→ **Exercise aim**
Which lines of the entries below run from the one holding "Toggle 叠加 overlay mode" to the one holding "Task: Follow the @Pret mention link", inclusive? Set down exactly those lines and no others.

(Source records)
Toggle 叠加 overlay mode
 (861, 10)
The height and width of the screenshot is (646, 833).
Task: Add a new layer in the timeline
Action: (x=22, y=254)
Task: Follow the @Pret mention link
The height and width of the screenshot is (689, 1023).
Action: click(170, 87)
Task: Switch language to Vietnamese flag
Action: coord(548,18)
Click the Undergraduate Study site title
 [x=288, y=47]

* * *

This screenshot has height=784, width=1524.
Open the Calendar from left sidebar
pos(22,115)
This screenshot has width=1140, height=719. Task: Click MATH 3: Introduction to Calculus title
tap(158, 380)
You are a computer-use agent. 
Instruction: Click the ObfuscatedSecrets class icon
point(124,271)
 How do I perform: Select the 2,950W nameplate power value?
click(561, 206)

→ **Output of the task**
Toggle 叠加 overlay mode
 (861, 10)
The height and width of the screenshot is (646, 833).
Task: Add a new layer in the timeline
Action: (x=22, y=254)
Task: Follow the @Pret mention link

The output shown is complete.